▶ **DATASET RECORDS**
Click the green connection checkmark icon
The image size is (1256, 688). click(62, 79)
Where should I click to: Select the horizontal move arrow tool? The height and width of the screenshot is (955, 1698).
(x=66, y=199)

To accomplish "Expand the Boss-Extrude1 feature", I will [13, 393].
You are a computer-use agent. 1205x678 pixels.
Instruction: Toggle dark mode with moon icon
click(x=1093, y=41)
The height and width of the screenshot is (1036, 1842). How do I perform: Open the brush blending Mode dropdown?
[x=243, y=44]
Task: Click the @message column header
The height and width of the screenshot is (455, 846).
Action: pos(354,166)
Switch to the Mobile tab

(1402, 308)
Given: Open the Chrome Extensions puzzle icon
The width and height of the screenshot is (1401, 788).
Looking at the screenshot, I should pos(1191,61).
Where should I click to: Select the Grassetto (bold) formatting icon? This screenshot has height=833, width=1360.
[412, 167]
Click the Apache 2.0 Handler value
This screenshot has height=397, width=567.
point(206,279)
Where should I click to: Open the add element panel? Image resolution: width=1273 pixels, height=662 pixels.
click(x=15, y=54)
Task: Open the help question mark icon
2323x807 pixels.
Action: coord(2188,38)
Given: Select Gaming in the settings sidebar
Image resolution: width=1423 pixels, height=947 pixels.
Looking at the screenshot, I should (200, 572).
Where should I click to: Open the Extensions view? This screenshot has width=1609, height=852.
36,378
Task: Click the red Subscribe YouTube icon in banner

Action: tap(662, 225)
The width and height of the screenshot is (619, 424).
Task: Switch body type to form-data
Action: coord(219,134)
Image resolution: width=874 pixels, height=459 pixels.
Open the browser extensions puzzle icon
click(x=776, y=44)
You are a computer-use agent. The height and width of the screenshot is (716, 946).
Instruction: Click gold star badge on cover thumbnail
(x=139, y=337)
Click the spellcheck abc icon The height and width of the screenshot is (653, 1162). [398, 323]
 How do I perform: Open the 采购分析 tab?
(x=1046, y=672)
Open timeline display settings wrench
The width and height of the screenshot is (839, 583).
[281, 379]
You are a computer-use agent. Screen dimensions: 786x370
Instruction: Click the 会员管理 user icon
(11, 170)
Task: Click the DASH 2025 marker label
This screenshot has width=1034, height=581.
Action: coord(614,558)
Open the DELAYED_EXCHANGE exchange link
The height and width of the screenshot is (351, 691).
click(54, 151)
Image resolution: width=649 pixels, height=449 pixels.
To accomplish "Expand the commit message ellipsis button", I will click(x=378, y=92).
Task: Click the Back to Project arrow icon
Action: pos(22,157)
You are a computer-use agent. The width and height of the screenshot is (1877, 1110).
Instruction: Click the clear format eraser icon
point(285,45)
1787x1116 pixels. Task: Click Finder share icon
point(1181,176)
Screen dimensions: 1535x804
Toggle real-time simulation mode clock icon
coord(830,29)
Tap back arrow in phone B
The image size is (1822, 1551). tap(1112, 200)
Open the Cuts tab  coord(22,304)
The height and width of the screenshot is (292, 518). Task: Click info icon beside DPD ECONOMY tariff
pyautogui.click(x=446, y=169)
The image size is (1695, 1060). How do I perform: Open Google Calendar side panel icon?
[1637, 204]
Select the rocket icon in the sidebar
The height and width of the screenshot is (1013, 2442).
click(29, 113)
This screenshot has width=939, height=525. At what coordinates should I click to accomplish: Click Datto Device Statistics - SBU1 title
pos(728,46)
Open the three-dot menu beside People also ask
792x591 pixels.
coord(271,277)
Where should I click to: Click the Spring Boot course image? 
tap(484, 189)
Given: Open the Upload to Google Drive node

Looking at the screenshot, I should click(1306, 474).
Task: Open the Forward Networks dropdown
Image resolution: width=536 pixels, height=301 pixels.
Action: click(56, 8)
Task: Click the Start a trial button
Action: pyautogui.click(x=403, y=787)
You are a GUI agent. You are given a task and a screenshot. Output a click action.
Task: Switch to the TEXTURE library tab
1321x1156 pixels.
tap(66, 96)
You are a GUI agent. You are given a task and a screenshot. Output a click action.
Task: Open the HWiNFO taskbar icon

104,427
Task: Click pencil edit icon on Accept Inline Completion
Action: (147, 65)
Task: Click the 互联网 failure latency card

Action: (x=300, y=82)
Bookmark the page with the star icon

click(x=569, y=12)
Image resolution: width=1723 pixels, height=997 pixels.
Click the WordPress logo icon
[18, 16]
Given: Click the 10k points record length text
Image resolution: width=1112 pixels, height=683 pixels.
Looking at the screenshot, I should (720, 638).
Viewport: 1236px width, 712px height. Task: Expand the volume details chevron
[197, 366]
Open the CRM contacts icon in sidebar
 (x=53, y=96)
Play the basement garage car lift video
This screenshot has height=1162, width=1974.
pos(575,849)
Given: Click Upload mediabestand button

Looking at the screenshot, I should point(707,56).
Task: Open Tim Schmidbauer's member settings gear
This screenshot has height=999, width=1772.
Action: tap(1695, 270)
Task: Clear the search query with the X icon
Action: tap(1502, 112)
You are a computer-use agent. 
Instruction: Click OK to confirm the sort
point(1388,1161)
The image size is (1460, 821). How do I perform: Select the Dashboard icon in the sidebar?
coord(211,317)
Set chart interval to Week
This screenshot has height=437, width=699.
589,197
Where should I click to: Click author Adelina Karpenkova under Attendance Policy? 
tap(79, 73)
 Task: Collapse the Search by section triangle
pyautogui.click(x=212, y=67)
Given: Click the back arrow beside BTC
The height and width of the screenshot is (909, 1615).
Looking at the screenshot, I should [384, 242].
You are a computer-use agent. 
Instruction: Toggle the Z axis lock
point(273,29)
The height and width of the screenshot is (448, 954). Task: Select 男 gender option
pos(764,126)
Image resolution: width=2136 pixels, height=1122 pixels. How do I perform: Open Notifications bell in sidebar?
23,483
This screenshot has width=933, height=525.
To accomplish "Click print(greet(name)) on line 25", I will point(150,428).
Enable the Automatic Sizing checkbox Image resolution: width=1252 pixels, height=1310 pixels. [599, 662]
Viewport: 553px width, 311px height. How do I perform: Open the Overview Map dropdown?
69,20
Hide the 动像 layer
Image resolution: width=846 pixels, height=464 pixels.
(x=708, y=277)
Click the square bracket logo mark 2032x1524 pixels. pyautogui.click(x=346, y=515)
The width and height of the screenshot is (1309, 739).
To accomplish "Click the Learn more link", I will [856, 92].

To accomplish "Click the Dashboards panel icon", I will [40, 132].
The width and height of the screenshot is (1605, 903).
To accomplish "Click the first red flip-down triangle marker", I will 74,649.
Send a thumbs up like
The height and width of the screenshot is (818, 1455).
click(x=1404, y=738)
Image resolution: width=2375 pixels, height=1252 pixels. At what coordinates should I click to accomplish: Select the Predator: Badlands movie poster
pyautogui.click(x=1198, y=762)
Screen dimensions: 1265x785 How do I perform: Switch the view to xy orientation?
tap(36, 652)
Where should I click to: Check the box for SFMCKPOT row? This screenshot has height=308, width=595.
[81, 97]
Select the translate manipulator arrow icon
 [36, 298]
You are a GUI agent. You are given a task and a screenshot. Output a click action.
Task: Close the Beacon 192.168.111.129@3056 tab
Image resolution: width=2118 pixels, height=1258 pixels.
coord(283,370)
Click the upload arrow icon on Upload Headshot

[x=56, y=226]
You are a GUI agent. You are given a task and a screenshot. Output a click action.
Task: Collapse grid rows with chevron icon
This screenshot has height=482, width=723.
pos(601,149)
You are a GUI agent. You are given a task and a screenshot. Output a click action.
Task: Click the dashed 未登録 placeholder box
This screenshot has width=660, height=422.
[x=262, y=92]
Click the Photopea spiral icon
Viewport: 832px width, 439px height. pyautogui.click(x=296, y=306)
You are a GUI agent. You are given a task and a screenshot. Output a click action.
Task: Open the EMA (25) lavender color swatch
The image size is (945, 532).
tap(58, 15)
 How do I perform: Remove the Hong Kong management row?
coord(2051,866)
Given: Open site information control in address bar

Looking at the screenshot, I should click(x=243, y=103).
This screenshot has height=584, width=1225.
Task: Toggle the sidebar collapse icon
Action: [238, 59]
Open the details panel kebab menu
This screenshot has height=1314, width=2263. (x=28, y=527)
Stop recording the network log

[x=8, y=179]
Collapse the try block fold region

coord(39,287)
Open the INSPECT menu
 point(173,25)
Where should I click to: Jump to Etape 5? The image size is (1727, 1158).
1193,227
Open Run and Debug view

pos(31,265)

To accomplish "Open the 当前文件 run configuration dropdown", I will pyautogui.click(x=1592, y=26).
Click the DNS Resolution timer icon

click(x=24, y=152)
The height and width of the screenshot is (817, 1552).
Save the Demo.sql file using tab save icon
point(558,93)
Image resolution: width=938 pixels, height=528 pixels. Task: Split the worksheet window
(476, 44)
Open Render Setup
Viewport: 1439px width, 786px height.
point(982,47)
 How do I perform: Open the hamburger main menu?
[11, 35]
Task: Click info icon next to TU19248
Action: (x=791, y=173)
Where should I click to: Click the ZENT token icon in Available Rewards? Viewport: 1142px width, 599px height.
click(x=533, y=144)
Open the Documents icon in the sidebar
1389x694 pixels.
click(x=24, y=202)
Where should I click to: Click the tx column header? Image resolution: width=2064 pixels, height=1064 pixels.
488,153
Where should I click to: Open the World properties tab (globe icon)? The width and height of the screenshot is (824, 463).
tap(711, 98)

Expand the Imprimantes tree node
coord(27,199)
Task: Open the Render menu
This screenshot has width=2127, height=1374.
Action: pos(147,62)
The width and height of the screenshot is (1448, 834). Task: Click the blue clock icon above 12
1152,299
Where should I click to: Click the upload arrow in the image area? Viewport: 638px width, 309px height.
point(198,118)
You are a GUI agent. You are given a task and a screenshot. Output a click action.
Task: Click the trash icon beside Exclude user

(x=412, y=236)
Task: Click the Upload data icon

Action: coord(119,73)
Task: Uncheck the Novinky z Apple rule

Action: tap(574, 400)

▶ **TASK PROMPT**
Extract every line containing the string "marker" from the material.

▶ **TASK SOLUTION**
Task: Click the DASH 2025 marker label
To accomplish "Click the first red flip-down triangle marker", I will 74,649.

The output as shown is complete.